**Instructions to follow:** Scan the entries below for the string "agent" and copy every line where it turns up.

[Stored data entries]
⟨

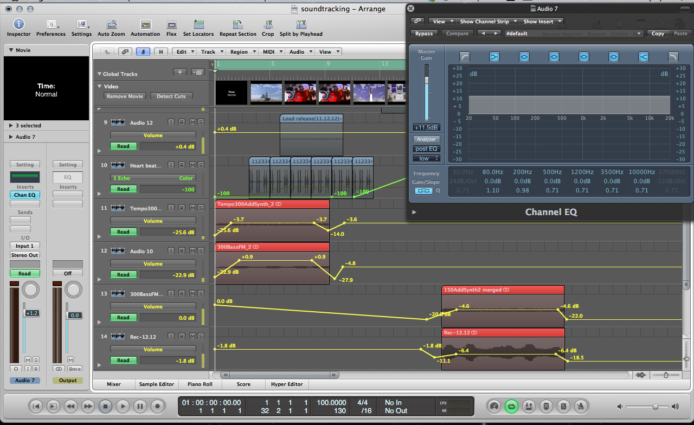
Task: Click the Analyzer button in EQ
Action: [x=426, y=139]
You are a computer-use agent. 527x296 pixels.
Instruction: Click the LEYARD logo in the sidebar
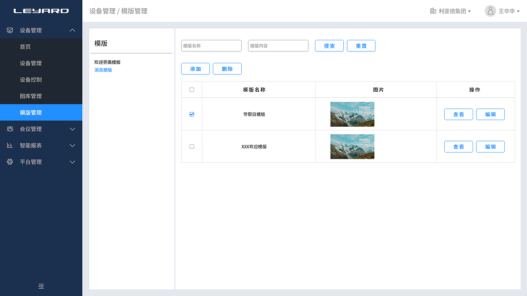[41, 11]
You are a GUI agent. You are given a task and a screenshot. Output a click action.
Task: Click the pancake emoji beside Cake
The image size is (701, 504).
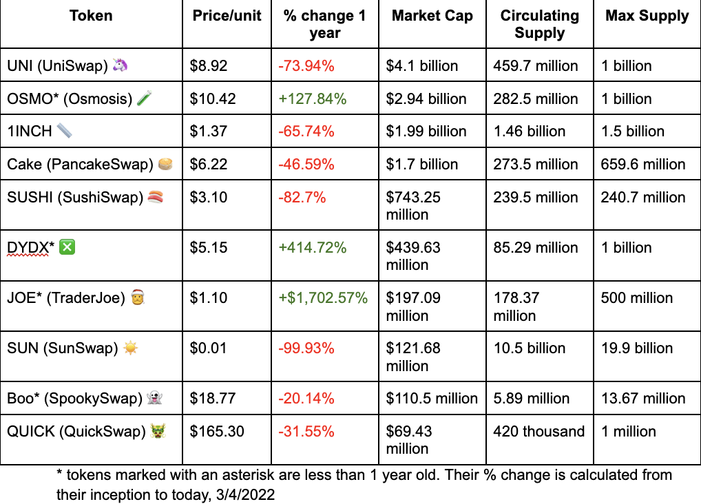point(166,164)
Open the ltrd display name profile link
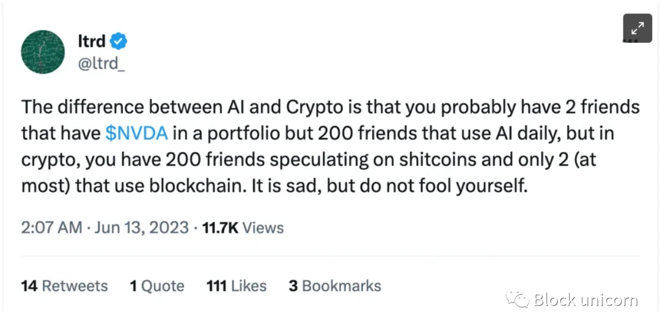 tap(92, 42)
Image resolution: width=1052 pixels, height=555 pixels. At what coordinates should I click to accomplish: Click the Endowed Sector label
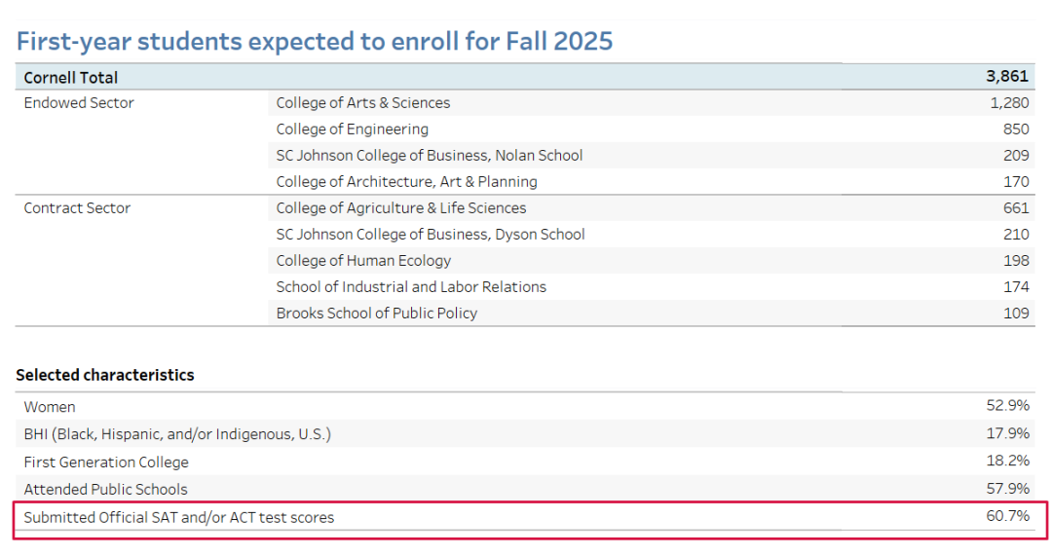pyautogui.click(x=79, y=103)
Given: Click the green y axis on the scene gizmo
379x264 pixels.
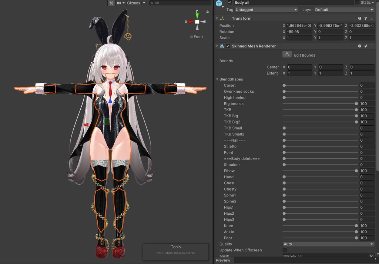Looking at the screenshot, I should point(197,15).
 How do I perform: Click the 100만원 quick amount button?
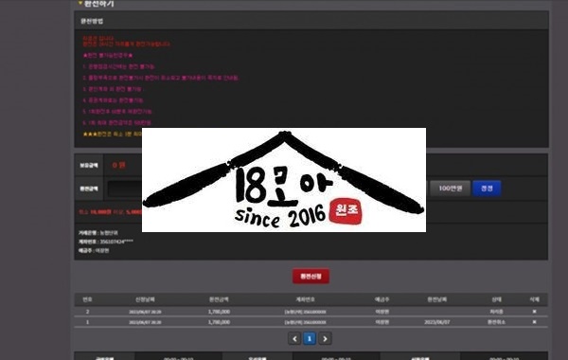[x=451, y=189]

⟩

**Output below:**
You are a computer-use agent. 527x296 pixels.
You are a GUI agent. You are given a task and a screenshot. Output a click action.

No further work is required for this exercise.